They believe this is trivial and that high-level gameplay involves other stunts, such as crazy T-spins or 10 back-to-back perfect clears.
In all my years of writing 7 Tetris guidebooks, I have repeatedly emphasized to my students that they must never neglect flat stacking.
Flat stacking entails keeping a balanced stack where not one part of the stack is overstacked:
| Diagram Set 4-1 | |
| A | B |
| A balanced stack. No part of the stack is overstacked. | The red-circled part is taller than the rest of the stack. It is overstacked. |
And here is a subtle discernment: one should “stack flatter” but not “stack flat” entirely. Here is why:
| Diagram Set 4-2 | |
| 1 | 2 |
| The player stacks too flatly. | He has no choice but to place S horizontally, leaving a cavity beneath the S piece’s jutting part. |
Stacking too flat can require you to activate soft drops to fill the cavities left by S and Z pieces, which incurs a hefty soft drop time delay. Step 2 does this with the J piece.

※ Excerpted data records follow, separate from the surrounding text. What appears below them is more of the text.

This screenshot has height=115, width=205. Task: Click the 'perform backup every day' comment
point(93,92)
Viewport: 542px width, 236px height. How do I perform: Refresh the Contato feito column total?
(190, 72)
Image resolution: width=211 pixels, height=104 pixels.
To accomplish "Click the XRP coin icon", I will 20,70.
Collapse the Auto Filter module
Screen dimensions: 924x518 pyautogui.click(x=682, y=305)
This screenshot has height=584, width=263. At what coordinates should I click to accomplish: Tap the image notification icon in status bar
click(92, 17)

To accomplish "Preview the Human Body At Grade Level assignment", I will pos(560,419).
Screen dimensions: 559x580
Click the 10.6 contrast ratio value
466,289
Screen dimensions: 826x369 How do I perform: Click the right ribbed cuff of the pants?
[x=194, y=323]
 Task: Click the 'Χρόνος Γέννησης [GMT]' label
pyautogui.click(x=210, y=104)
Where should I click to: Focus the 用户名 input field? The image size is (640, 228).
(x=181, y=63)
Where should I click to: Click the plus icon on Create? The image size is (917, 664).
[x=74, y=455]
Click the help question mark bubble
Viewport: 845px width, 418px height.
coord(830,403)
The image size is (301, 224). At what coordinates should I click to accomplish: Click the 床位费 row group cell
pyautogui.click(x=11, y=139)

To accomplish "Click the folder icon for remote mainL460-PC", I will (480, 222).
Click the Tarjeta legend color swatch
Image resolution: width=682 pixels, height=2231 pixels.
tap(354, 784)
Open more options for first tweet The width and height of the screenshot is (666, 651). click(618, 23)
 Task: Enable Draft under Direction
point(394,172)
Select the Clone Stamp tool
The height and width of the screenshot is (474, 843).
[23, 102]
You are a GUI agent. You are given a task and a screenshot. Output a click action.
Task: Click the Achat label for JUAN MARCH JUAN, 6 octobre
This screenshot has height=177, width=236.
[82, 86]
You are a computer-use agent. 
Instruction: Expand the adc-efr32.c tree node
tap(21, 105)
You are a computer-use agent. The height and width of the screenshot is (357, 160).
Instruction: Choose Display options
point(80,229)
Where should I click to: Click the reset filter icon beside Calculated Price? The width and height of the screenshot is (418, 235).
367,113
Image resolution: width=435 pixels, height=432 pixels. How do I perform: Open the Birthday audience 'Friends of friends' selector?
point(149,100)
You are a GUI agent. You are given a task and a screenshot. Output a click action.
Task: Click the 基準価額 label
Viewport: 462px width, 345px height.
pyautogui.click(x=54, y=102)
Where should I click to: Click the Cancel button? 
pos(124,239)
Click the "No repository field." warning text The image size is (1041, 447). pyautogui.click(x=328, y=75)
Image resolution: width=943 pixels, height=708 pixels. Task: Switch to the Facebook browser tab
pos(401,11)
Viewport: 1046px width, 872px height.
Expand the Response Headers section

Here is the scientific reason one should stack flat: to minimize the ratio of colored, upstacked lines to garbage lines.
Efficiency is defined as:
True Efficiency = [(Garbage lines sent) + (lines downstacked)] / (Total pieces used to downstack)
Here is an illustration below. In this example, the player stacks hazardously. To fill up the cavities, many mino placements will cause at least 2 extra lines of upstack over them:
| Diagram Set 4-3 | |
| A | B |
| The Z placement will have 2 extra upstacked blocks (red circles) blocking the blue-circled garbage hole. | The I placement will have 4 extra upstacked blocks (red circles) blocking the blue-circled garbage hole. |
Skimming the top layers off requires more total pieces to downstack:
| Diagram Set 4-4 | |
| 1 | 2 |
| Starting field. | To skim off the red blocks, you must upstack a lot before skimming them off with a Tetris. |
However, if you stack flatter, you minimize the total pieces needed to downstack:
| Diagram Set 4-5 | |
| A | B |
| The flatter L placement only covers the next garbage hole with 1 extra orange block (red circle). | This placement also minimizes upstacked blocks. |
This lets you skim off the top layers and reach garbage lines more easily with fewer pieces. This boosts your efficiency:
| Diagram Set 4-6 | |
| 1 | 2 |
| Starting field. | To skim off the orange blocks, you need fewer upstacked rows. |
Here is also what happens when you have higher lines of upstack:
| Diagram Set 4-7 | |
| A | B |
| The player overstacks. The ratio of upstacked lavender to gray garbage blocks is too high. |
Hence, you must skim off more colored, lavender layers before reaching the garbage lines, reducing your survivability as well.
Finally, setups that are partly made of garbage are more efficient. You get more of these opportunities if you stack flatter.
| Diagram Set 4-8 | |
| 1 | 2 |
| Starting field with 3 lines of clean garbage at the top 3 rows. | Upgrade it with 1 line of upstack (lavender blocks) for a clean Tetris. |
The above setup starts off with 3 lines of free garbage. You only need to upstack 1 more row to complete the Tetris, saving you plenty of time.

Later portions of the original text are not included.